Required action:
Print this span of the material below exactly: the line with "Follow the 'class", the line with "Given: Click the History Exports button", and every line between them, but nothing else.

Segment Start: Input

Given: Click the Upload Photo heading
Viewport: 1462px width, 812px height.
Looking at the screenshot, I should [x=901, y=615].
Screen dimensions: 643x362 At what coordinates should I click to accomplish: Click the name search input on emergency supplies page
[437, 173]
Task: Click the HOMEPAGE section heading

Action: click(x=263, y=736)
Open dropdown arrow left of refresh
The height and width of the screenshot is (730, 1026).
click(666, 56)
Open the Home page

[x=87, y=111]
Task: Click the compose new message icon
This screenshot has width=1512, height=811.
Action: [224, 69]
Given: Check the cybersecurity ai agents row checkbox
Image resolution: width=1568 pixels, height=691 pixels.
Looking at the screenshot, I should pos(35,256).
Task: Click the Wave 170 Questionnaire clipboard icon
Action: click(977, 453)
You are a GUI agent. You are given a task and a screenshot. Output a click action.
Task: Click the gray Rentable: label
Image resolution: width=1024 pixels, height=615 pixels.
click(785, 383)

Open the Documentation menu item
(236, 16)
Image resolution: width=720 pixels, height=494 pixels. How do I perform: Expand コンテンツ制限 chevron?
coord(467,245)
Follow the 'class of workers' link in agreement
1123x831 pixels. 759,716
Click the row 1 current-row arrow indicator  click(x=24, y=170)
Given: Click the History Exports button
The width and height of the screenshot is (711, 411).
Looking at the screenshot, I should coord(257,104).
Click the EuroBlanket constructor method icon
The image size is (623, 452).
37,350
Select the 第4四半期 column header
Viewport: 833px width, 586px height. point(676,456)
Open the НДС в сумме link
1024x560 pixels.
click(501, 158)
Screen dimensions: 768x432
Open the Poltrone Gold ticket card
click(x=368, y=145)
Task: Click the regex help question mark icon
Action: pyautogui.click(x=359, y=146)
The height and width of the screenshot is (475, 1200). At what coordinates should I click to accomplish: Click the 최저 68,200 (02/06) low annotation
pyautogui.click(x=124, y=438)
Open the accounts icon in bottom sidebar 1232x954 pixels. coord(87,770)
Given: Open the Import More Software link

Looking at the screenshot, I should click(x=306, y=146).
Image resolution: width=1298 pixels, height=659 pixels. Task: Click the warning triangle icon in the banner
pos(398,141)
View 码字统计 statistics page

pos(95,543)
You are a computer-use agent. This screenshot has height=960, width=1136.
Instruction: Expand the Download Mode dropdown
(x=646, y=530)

Segment End: Input

Response for this exercise:
Follow the 'class of workers' link in agreement
1123x831 pixels. 759,716
Click the row 1 current-row arrow indicator  click(x=24, y=170)
Given: Click the History Exports button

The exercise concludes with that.